Work item: Starting with the line that contains "Task: Expand the", repeat exactly every line through the last one in the records below, and leave out the pictures.

-- Exercise data follows --

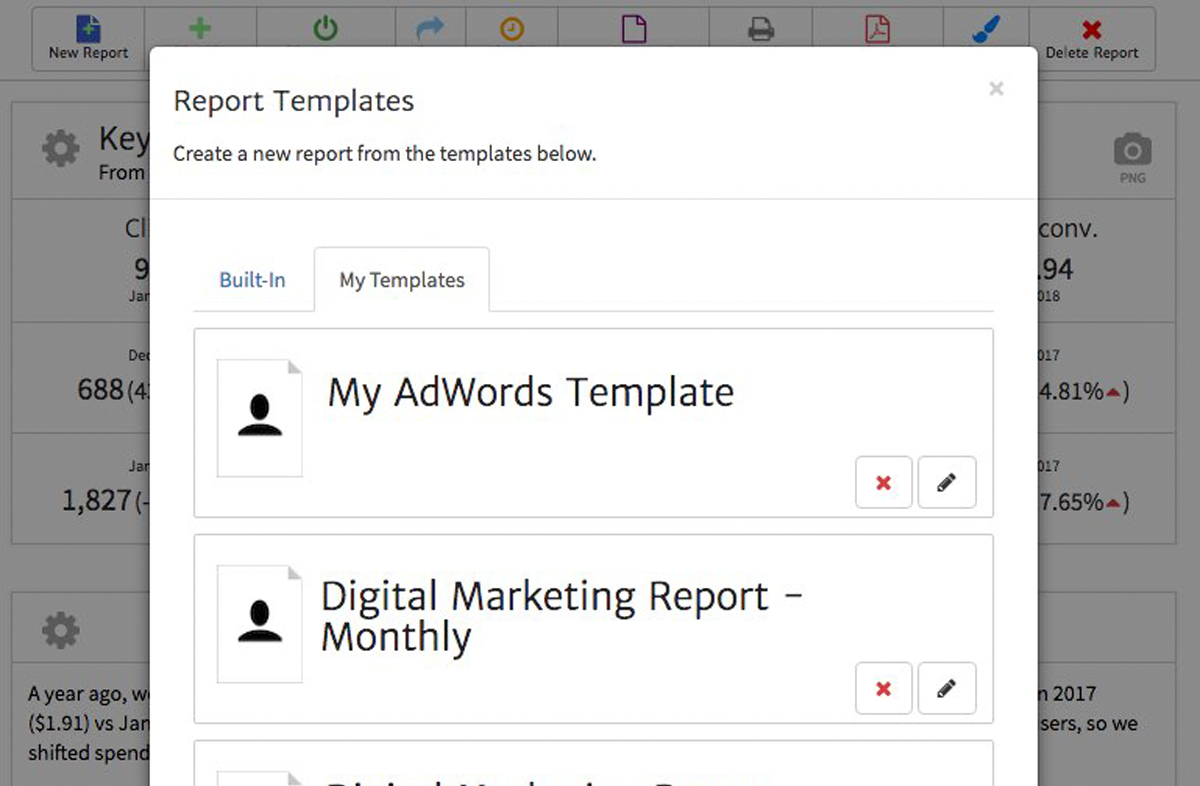Viewport: 1200px width, 786px height.
Task: Click the blue paintbrush icon
Action: (985, 30)
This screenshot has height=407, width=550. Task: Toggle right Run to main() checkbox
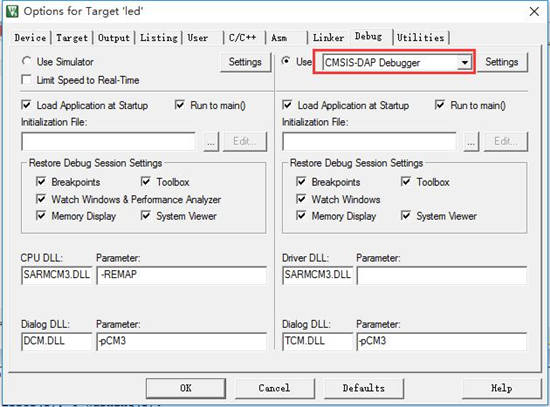pos(440,105)
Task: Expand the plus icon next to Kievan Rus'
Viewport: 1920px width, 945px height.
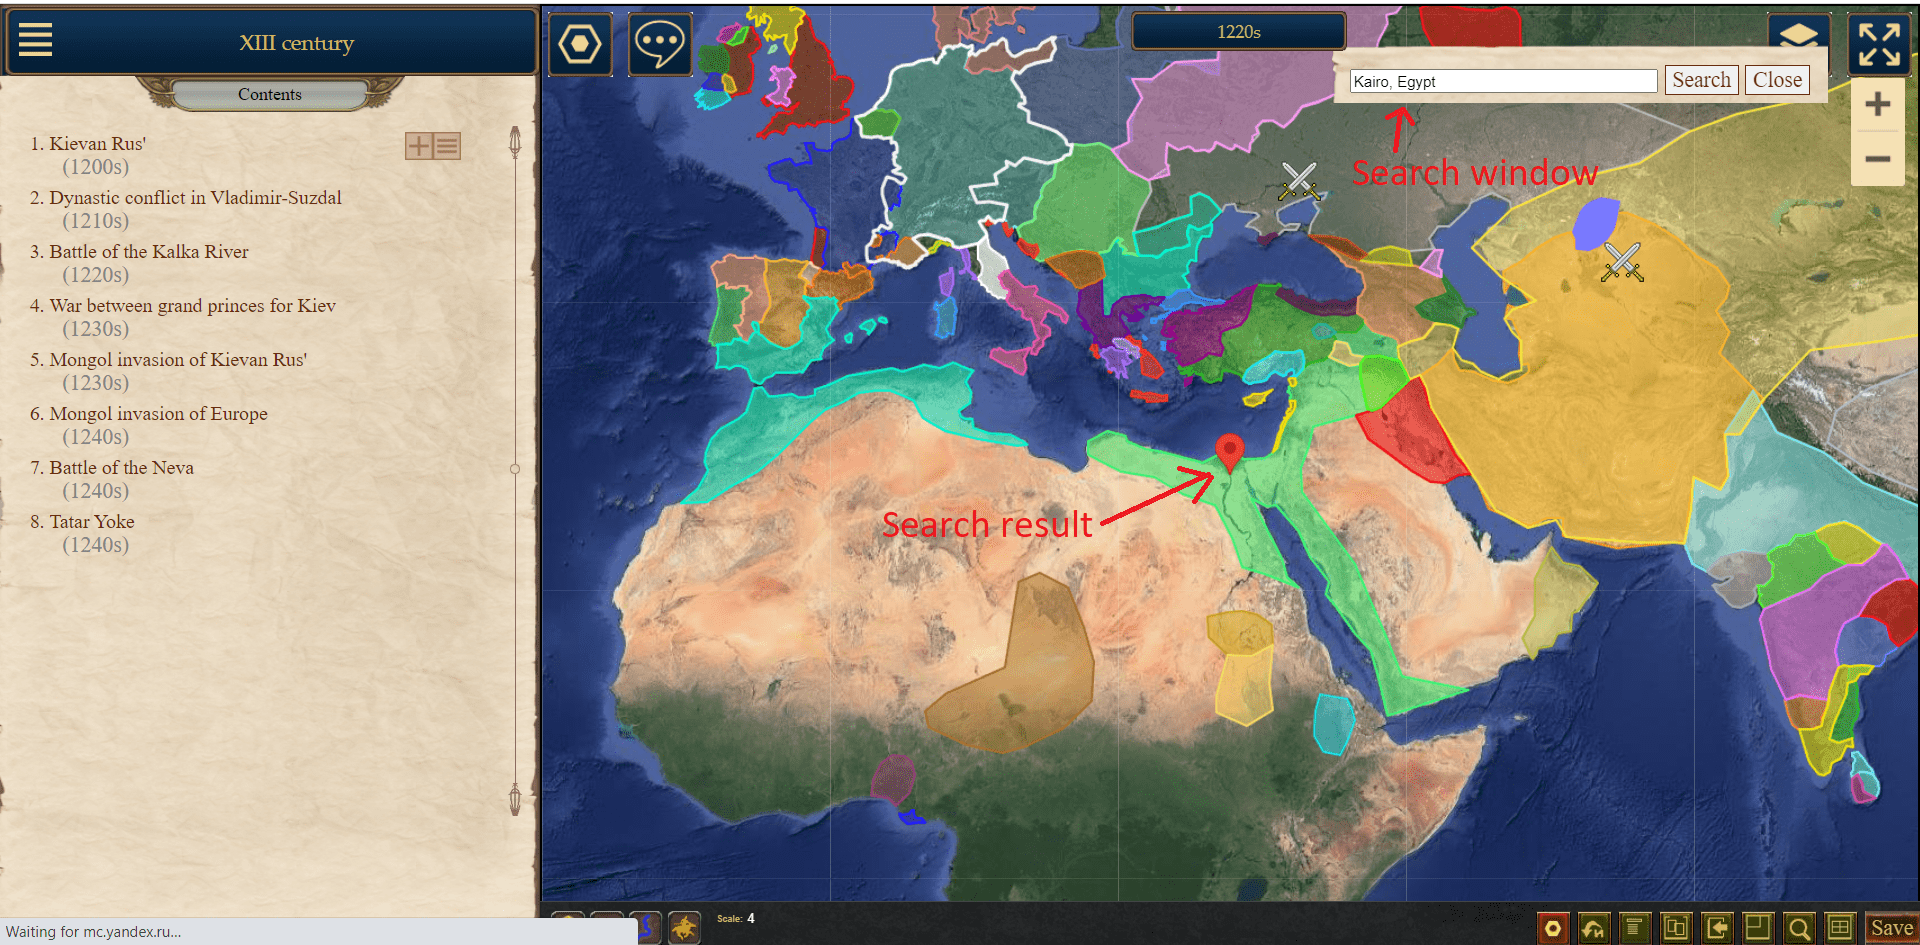Action: click(418, 146)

-- Exercise data concluded --

Task solution:
Task: Expand the plus icon next to Kievan Rus'
Viewport: 1920px width, 945px height.
Action: click(418, 146)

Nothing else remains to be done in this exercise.